First, the problem asked us to basically prove the Perp. Axes Thm and then use it to prove that the MoI of a thin, uniform square sheet with mass M and side L through ANY axis in its plane is equal to 1/2 M L^2

Homework Equations

The moment of inertia for a square sheet of a perpendicular axis through its center of mass is 1/6 M L^2

The Attempt at a Solution

First, I tried to simply say that I_x is perp. to I_y and that their sum is I_o which is equal to 1/6 M L^2 (above).

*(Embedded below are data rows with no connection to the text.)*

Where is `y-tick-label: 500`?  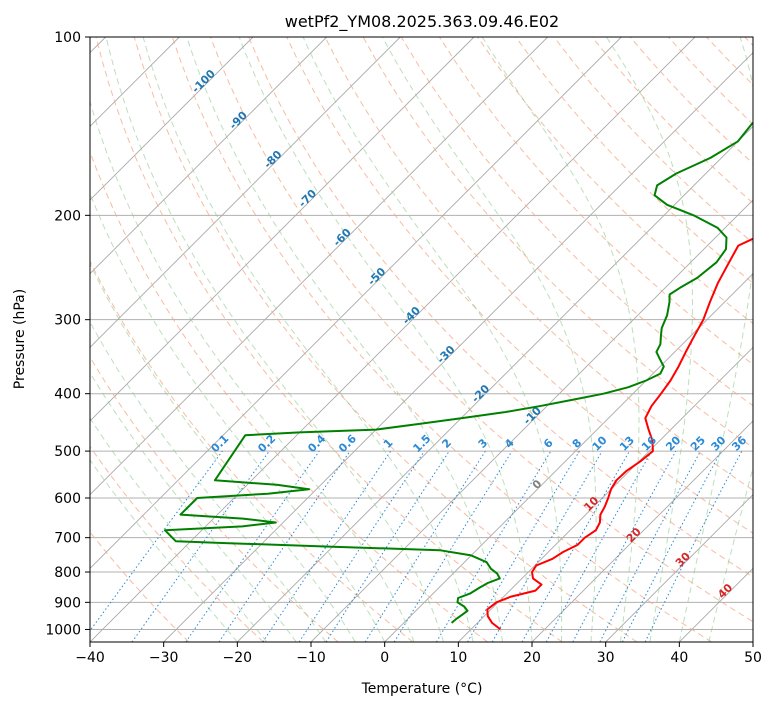 y-tick-label: 500 is located at coordinates (68, 452).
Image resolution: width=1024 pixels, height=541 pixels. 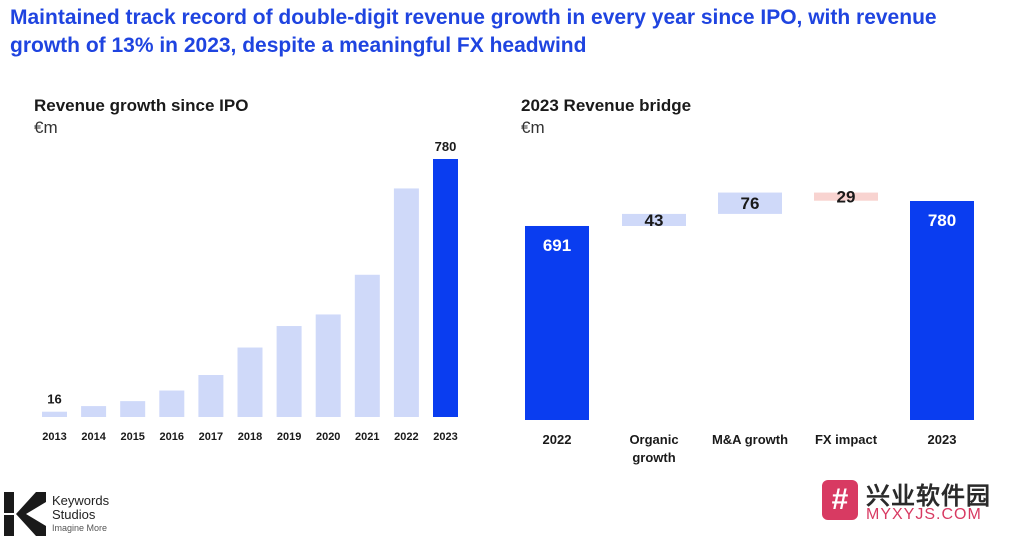 I want to click on left-chart-title: Revenue growth since IPO, so click(x=142, y=106).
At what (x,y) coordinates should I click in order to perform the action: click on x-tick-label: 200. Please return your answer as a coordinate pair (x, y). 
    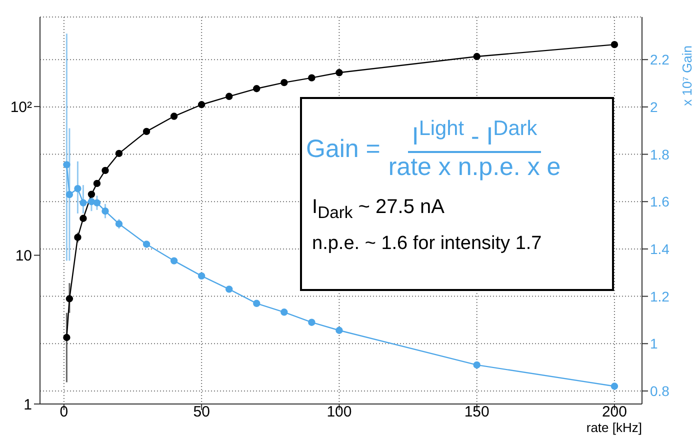
    Looking at the image, I should click on (614, 412).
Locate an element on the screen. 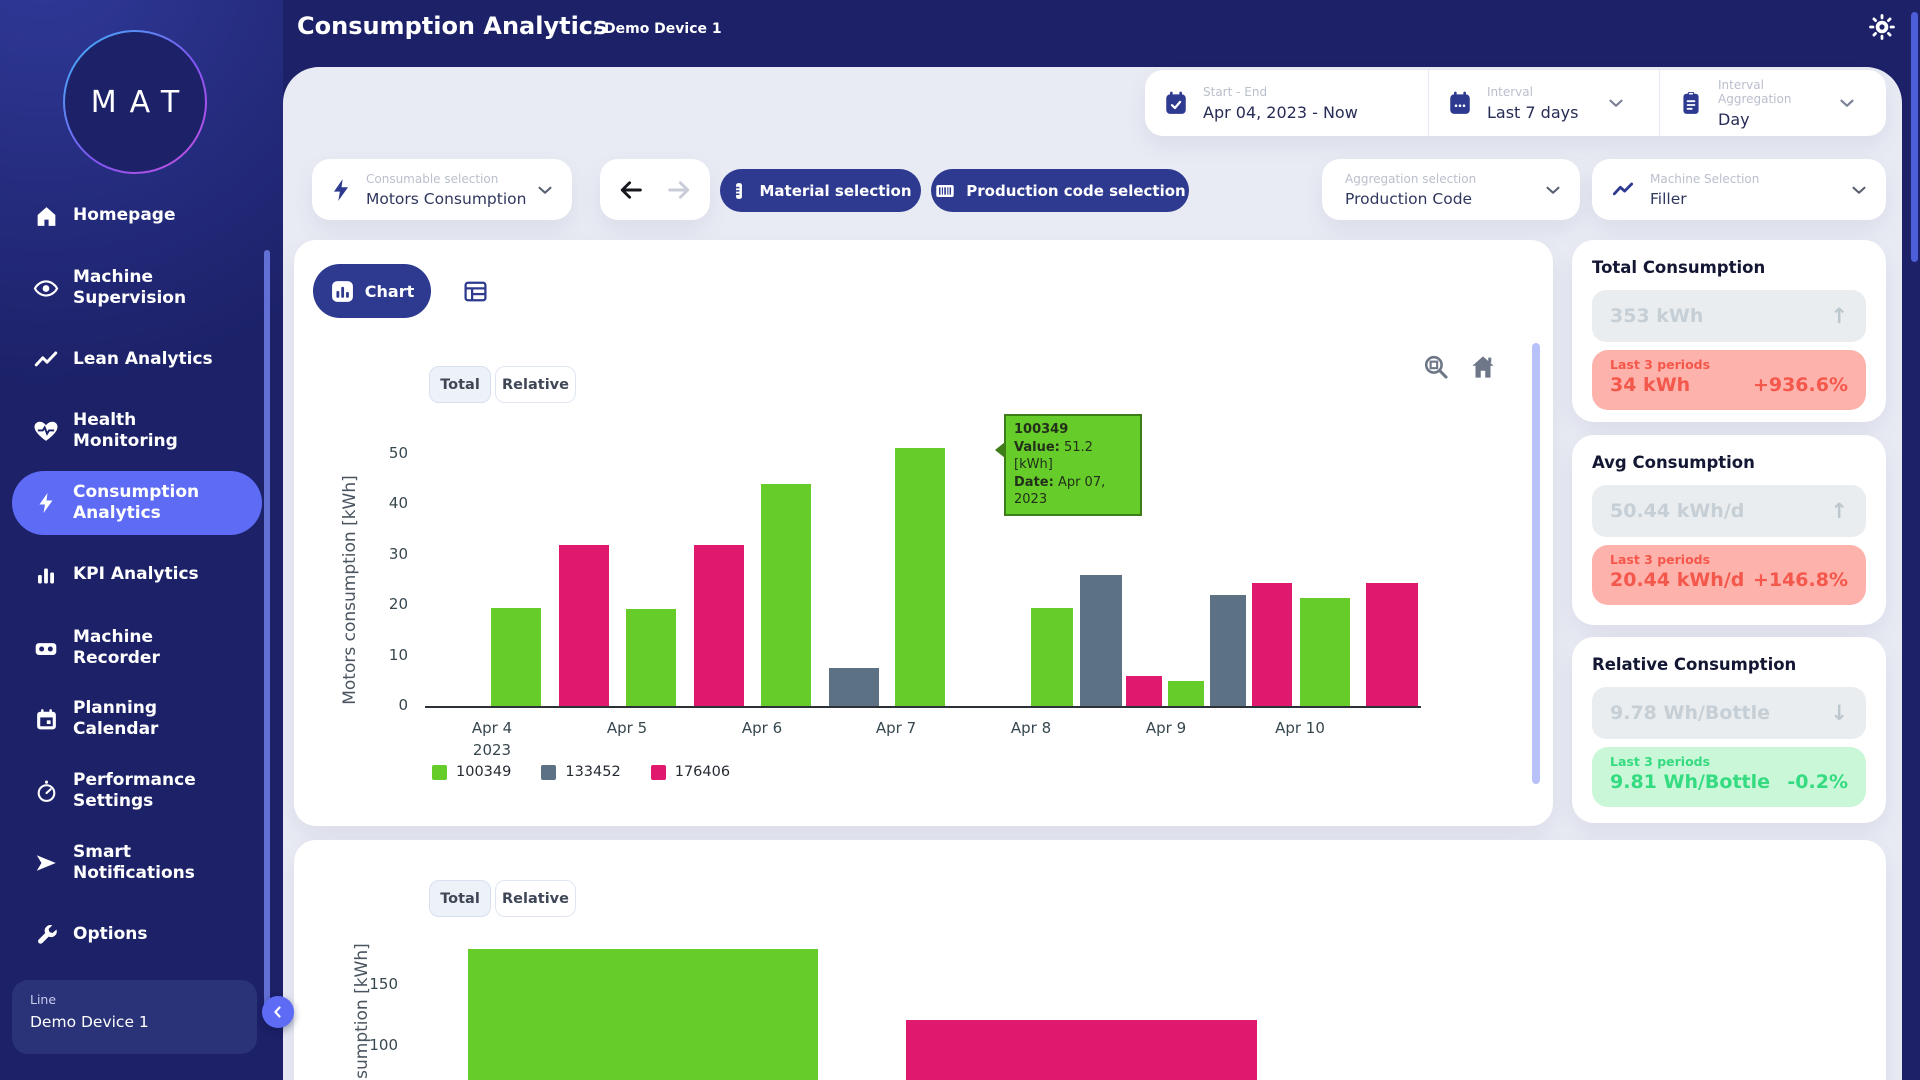  interval-value: Last 7 days is located at coordinates (1533, 112).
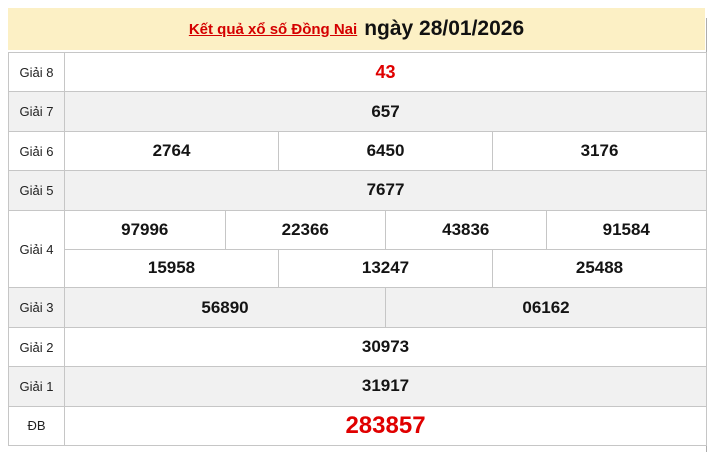 The image size is (711, 452). I want to click on prize-number: 91584, so click(626, 229).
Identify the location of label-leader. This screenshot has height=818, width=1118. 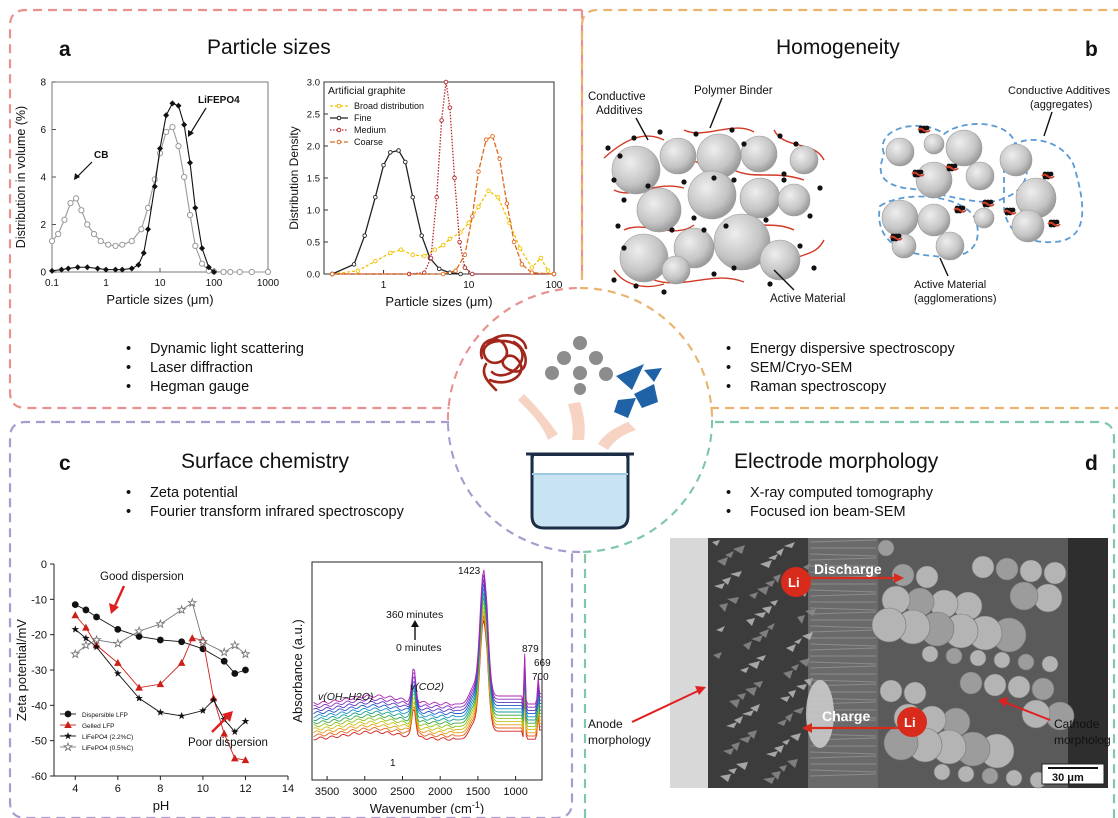
(944, 267).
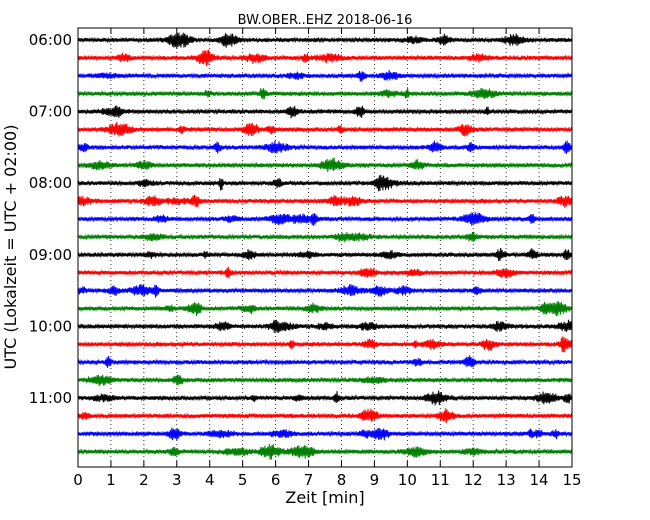 The width and height of the screenshot is (650, 520). I want to click on x-tick-label: 7, so click(309, 480).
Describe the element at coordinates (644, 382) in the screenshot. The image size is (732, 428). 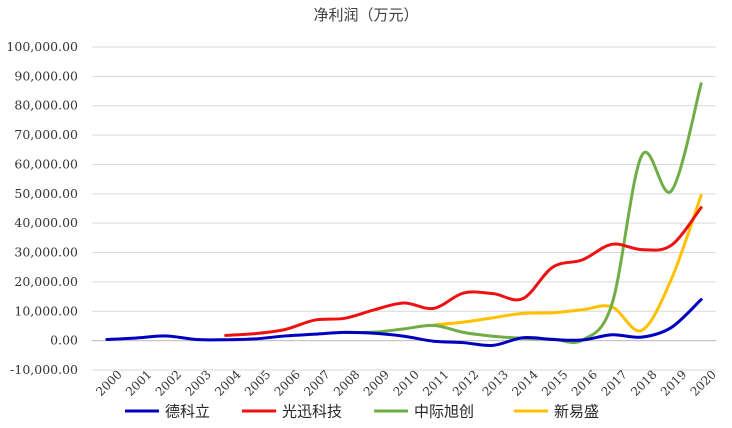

And since the square is uniform, I_x = I_y = 1/2 I_o but this gave me I_x = 1/12 M L^2. Is it possible that the book has a misprint? How is it possible for the moments of inertia of an axis in the plane to be 3 times the MoI through the center of mass?

 

[ultimateceej]

Nevermind, physics teacher confirms the the typo. The correct answer is what I got, I_x = 1/12 M L^2

 

[Moetasim]

The Perpendicular Axes Theorem states that the moment of inertia for a planar object through any axis perpendicular to the plane is equal to the sum of the moments of inertia about two perpendicular axes lying in the plane and intersecting at the given axis. This theorem is useful in simplifying the calculation of moments of inertia for complex shapes.

In the given problem, we are asked to prove that the moment of inertia for a thin, uniform square sheet through any axis in its plane is equal to 1/2 ML^2. To solve this problem, we can use the Perpendicular Axes Theorem. First, we can calculate the moment of inertia through the center of mass of the square sheet, which is given by 1/6 ML^2. Then, we can use the theorem to find the moments of inertia about two perpendicular axes in the plane, which intersect at the given axis. Since the square sheet is uniform, these two moments of inertia will be equal and can be denoted as I_x and I_y. Using the Perpendicular Axes Theorem, we get I_x + I_y = 1/6 ML^2. Since I_x = I_y, we can rewrite this as 2I_x = 1/6 ML^2, or I_x = 1/12 ML^2. This is the moment of inertia about one of the perpendicular axes in the plane. However, since the square sheet is symmetric, the moment of inertia about the other perpendicular axis will also be equal to 1/12 ML^2. Therefore, the total moment of inertia about the given axis is equal to 1/12 ML^2 + 1/12 ML^2 = 1/6 ML^2, which is equal to 1/2 ML^2 as desired.

In conclusion, it is not a misprint in the book. The moments of inertia about the two perpendicular axes in the plane are not 3 times the moment of inertia through the center of mass, but rather equal to 1/12 ML^2 each. The Perpendicular Axes Theorem allows us to find the moment of inertia about any axis in the plane by using the moments of inertia about two perpendicular axes.